Selective sampling for approximate clustering of very large data sets. (English) Zbl 1140.68486

Summary: A key challenge in pattern recognition is how to scale the computational efficiency of clustering algorithms on large data sets. The extension of Non-Euclidean Relational Fuzzy c-means (NERF) clustering to very large (VL = unloadable) relational data is called the extended NERF (eNERF) clustering algorithm, which comprises four phases: (i) finding distinguished features that monitor progressive sampling; (ii) progressively sampling from a \(N \times N\) relational matrix R\(_N\) to obtain an \(n \times n\) sample matrix R\(_n\); (iii) clustering R\(_n\) with literal NERF; and (iv) extending the clusters in R\(_n\) to the remainder of the relational data. Previously published examples on several fairly small data sets suggest that eNERF is feasible for truly large data sets. However, it seems that phases (i) and (ii), i.e., finding R\(_n\), are not very practical because the sample size \(n\) often turns out to be roughly 50% of \(N\), and this over-sampling defeats the whole purpose of eNERF.

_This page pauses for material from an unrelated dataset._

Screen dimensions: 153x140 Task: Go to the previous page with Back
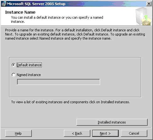coord(77,133)
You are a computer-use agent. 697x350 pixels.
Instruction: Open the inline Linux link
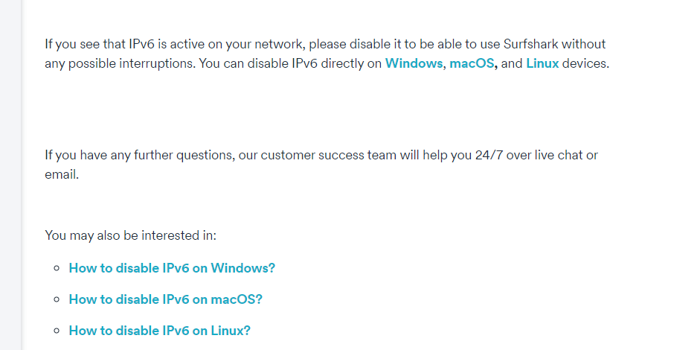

In this paper, we examine the performance of the sampling scheme of eNERF with respect to different parameters. We propose a modified sampling scheme for use with eNERF that combines simple random sampling with (parts of) the sampling procedures used by eNERF and a related algorithm sVAT (scalable visual assessment of clustering tendency). We demonstrate that our modified sampling scheme can eliminate over-sampling of the original progressive sampling scheme, thus enabling the processing of truly VL data. Numerical experiments on a distance matrix of a set of 3,000,000 vectors drawn from a mixture of 5 bivariate normal distributions demonstrate the feasibility and effectiveness of the proposed sampling method. We also find that actually running eNERF on a data set of this size is very costly in terms of computation time. Thus, our results demonstrate that further modification of eNERF, especially the extension stage, will be needed before it is truly practical for VL data.